Comcast SVP of Wireless Strategy Tom Nagel described the deal in a blog post as a “lease to purchase” arrangement and said that Comcast has retailed the option to reclaim the 600 MHz licenses within its markets if it needs it.
T-Mobile will make quarterly lease payments to Comcast for the spectrum with a final payment and the close of the deal to occur in the first half of 2028. The license transfer will be filed with the FCC in the first half of 2027 and until this point Comcast has the right to remove any of the optional licenses from the table.
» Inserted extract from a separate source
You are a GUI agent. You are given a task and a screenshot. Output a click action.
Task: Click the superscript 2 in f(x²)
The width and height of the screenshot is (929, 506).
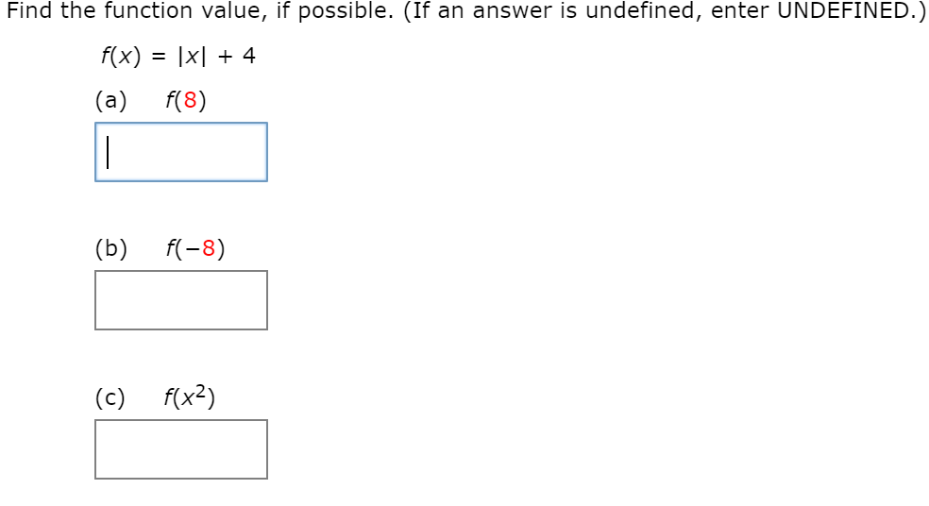tap(201, 391)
Nagel said that the company is selling these licenses to T-Mobile because it realized that it is unlikely to need them. He added that Comcast, which has been conducting 5G network field tests using its 3.5 GHz CBRS spectrum, found that its CBRS spectrum has “exceeded our expectations.”
Starting this month, Xfinity Mobile and Comcast Business Mobile customers in Philadelphia will begin connecting to Comcast’s 5G network for the first time, Nagel said. Up until now, the network has only handled traffic from Comcast employees. Comcast revealed about a year ago that it was using Samsung’s 5G gear in its CBRS and 600 MHz spectrum in Philadelphia to improve customer experience and lower its costs. Because Comcast has already deployed 5G equipment in the 600 MHz spectrum in Philadelphia, that license is not part of the sale.
New Street Research said in a research note that they believe T-Mobile is aiming to achieve 40 MHz of 600 MHz spectrum throughout the entire U.S. Before this transaction, they had about 40 MHz of 600 MHz spectrum in 76% of the markets. With this deal, they are filling in gaps and adding more spectrum in 23 of the top 50 markets.
New Street also noted that If Comcast sells the entire portfolio of licenses for $3.3 billion it will be a 102% increase over what it paid for them.
This latest deal comes on top of T-Mobile’s purchase about a year of 600 MHz spectrum from Columbia Capital for $3.5 billion. That deal included licenses ranging from 10 MHz to 30 MHz per market and covered more than 108 million people, or about one-third of the U.S. population.